*** Opening of Data extract ***

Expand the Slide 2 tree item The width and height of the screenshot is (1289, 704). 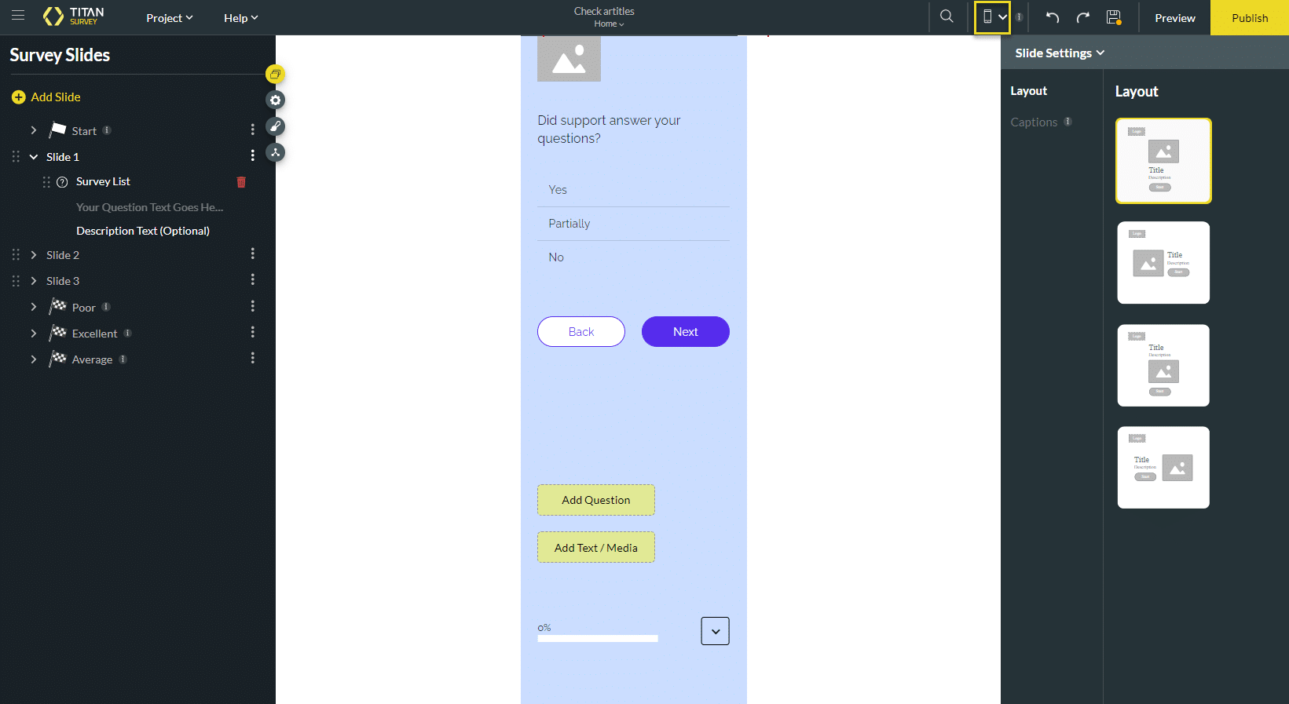click(x=34, y=255)
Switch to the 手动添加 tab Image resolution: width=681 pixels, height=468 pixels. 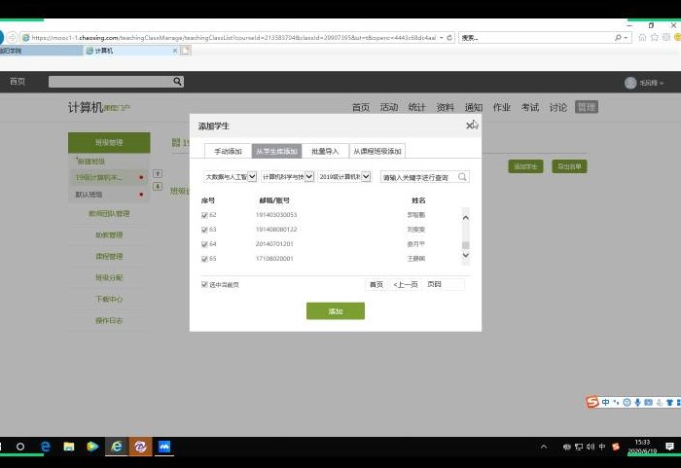click(x=228, y=151)
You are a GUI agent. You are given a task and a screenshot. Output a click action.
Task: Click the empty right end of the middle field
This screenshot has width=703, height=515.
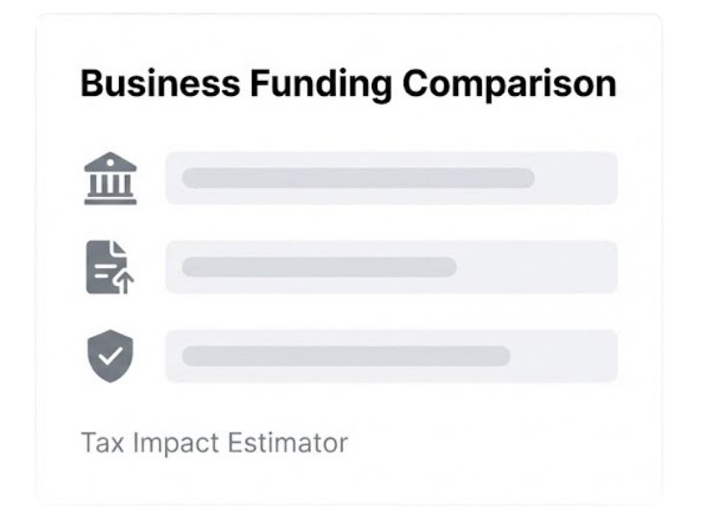click(x=557, y=267)
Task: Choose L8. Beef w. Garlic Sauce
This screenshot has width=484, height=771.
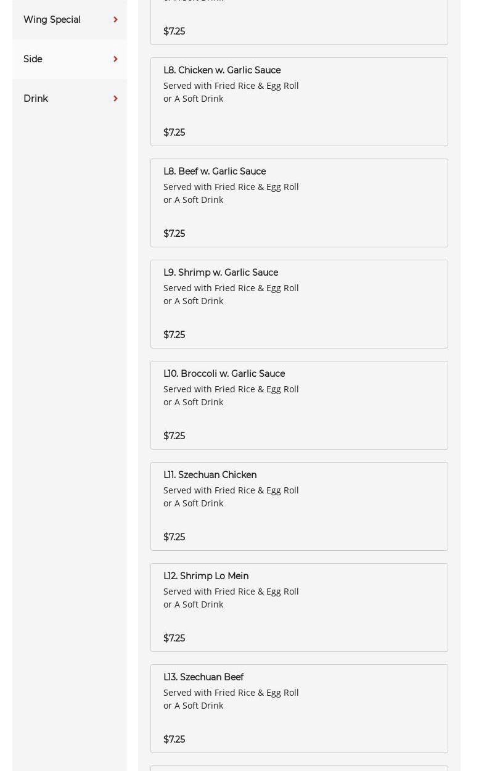Action: pyautogui.click(x=215, y=171)
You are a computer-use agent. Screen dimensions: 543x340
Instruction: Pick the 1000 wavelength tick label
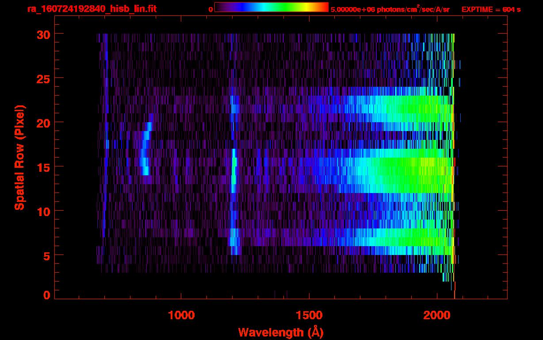pyautogui.click(x=181, y=315)
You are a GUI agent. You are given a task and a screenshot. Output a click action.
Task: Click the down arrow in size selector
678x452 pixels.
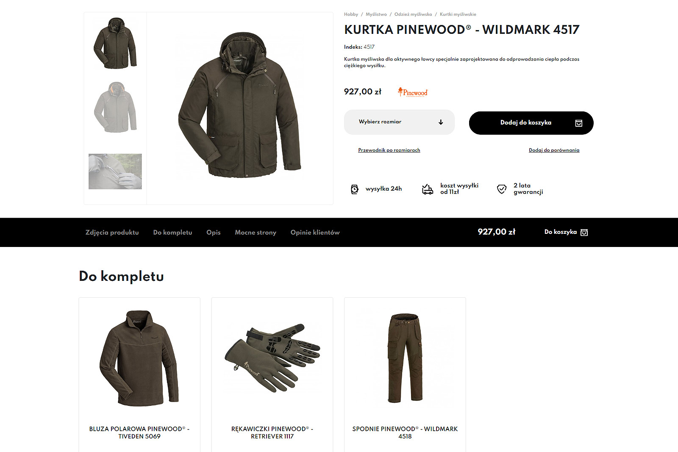[x=441, y=122]
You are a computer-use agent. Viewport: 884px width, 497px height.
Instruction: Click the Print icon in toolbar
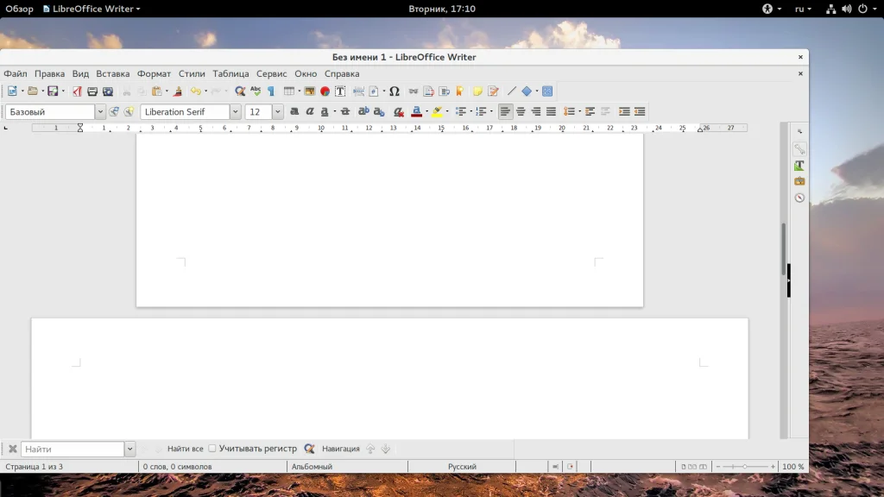tap(92, 91)
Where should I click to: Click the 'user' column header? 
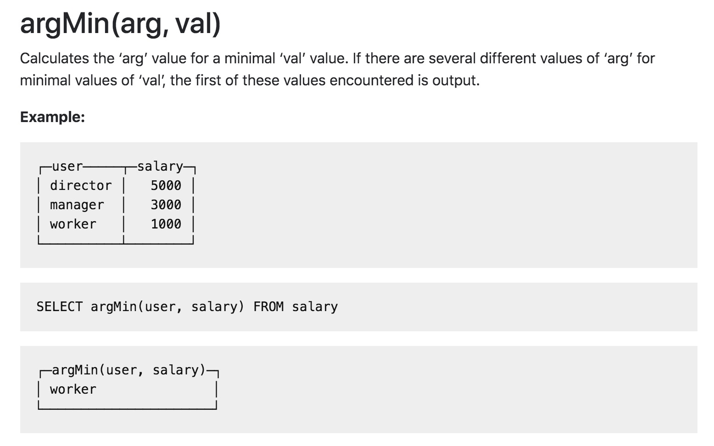coord(67,166)

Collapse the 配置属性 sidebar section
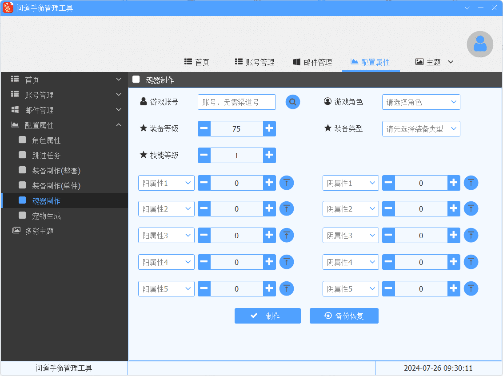coord(119,125)
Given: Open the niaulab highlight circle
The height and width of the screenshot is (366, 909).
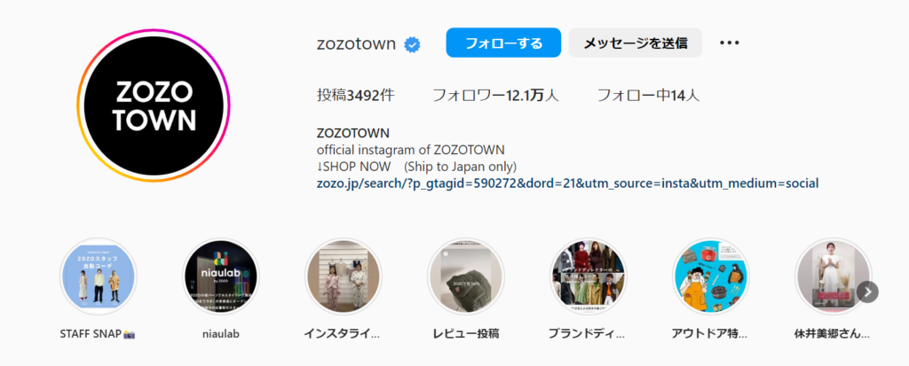Looking at the screenshot, I should click(221, 276).
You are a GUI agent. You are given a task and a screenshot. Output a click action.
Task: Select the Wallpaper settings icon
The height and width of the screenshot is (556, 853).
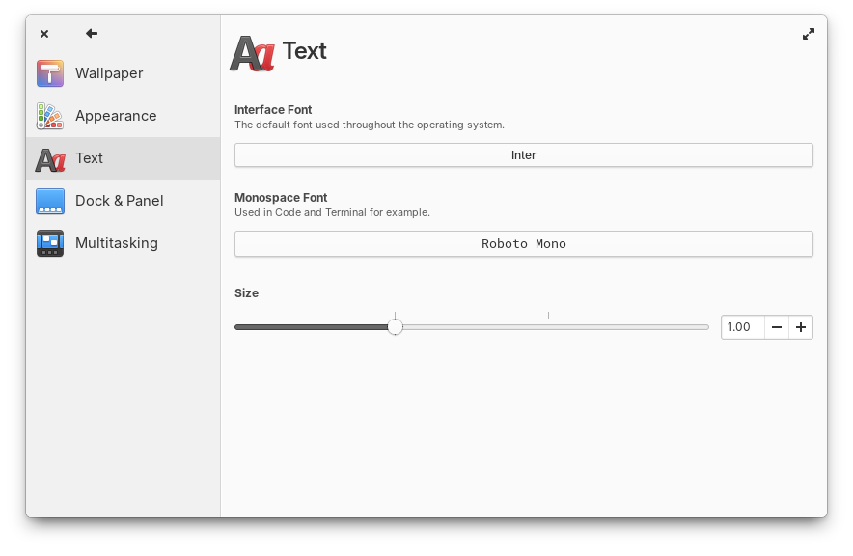pyautogui.click(x=49, y=72)
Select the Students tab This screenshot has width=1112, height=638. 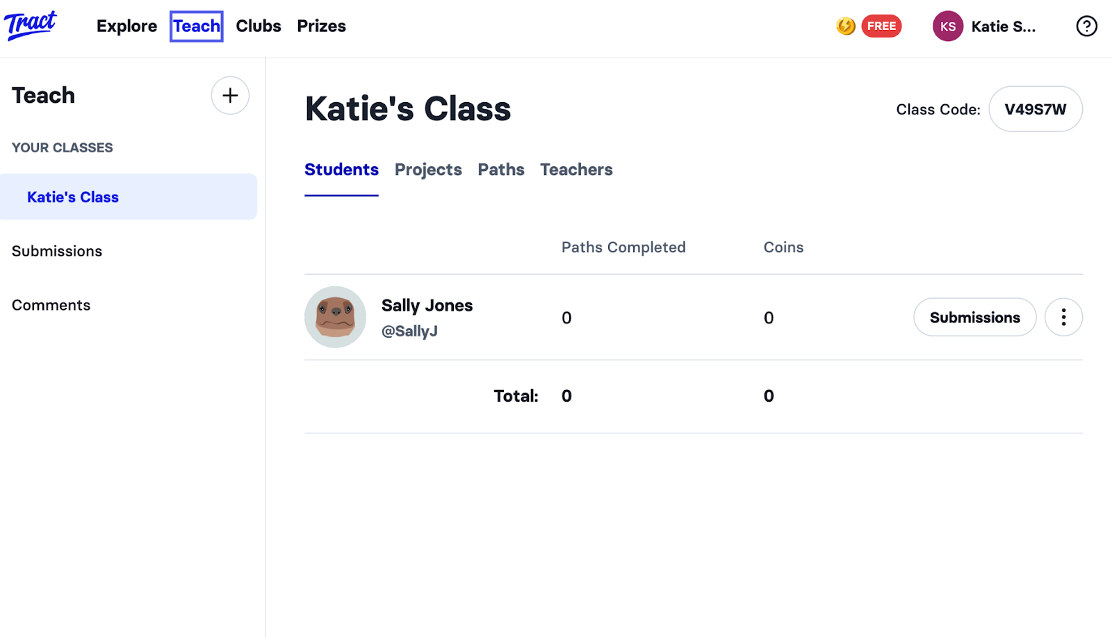[x=341, y=170]
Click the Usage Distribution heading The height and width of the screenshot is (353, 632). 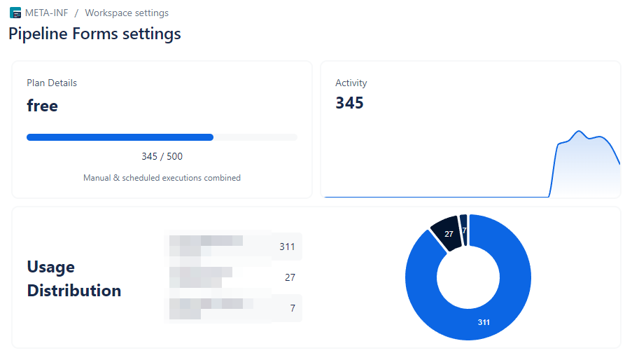click(x=73, y=278)
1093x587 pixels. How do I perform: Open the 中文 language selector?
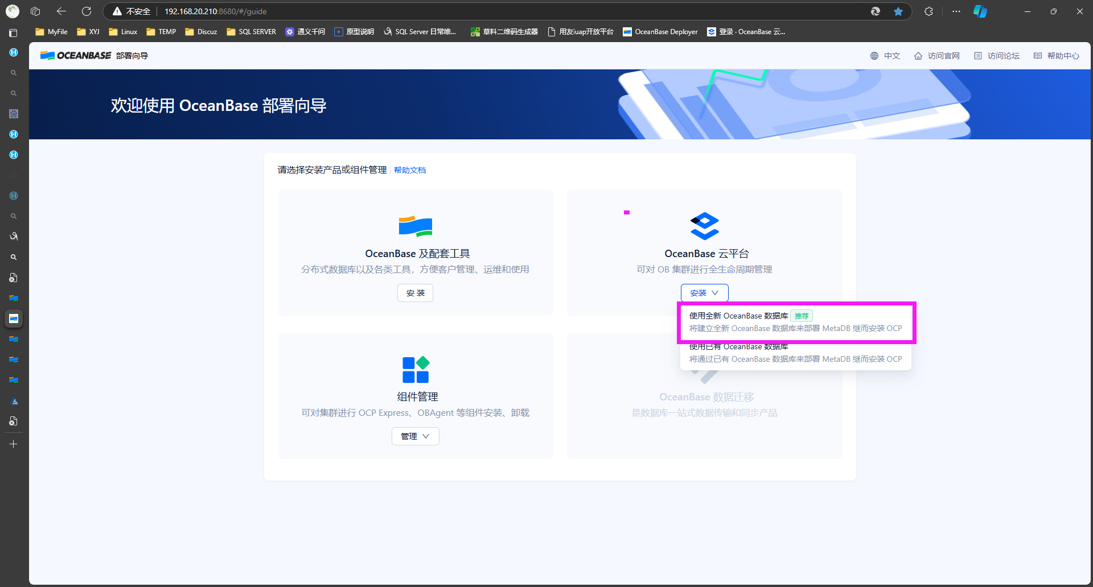pos(885,56)
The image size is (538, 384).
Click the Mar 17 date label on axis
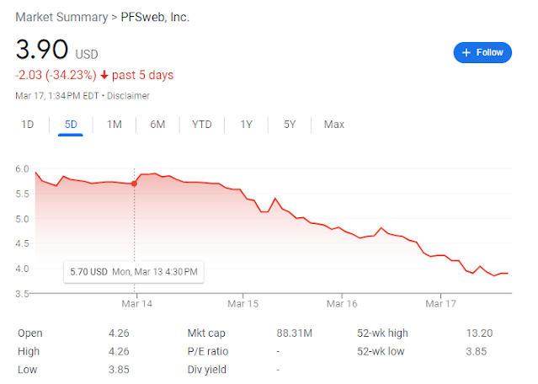click(439, 301)
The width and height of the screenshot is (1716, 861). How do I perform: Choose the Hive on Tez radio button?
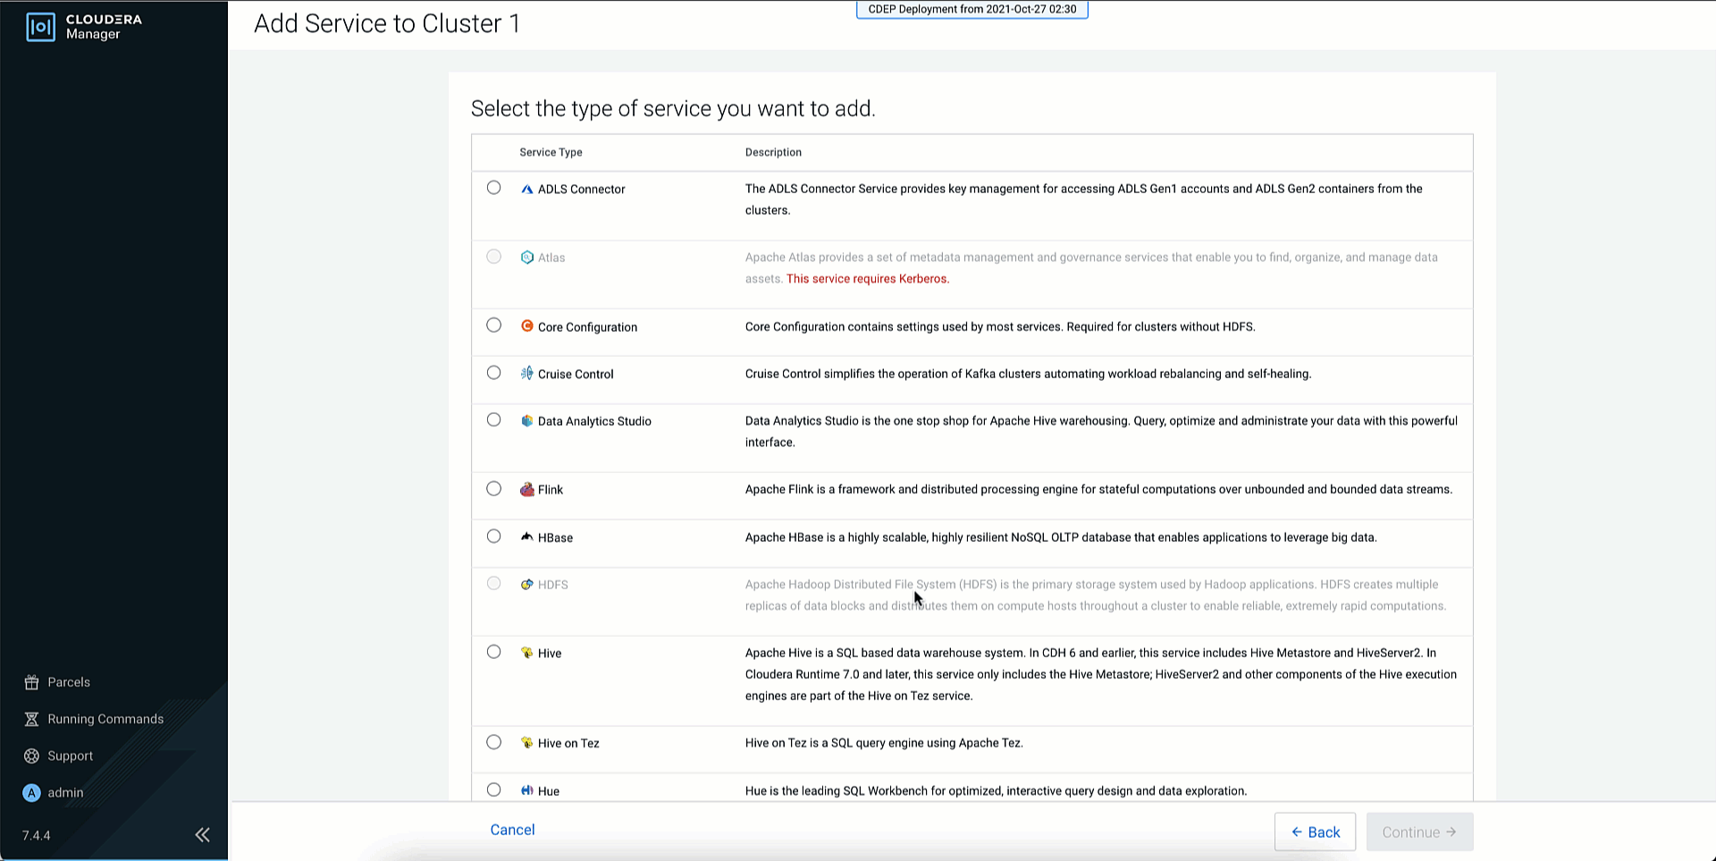tap(493, 742)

*** Close of Data extract ***

Your objective:
Copy out exactly, without any pictures, the lines above that begin at the one with "The image size is (538, 384)." and end at the last line of the listing.

Solution to the problem:
The image size is (538, 384).
Click the Mar 17 date label on axis
click(439, 301)
The width and height of the screenshot is (1716, 861). How do I perform: Choose the Hive on Tez radio button?
tap(493, 742)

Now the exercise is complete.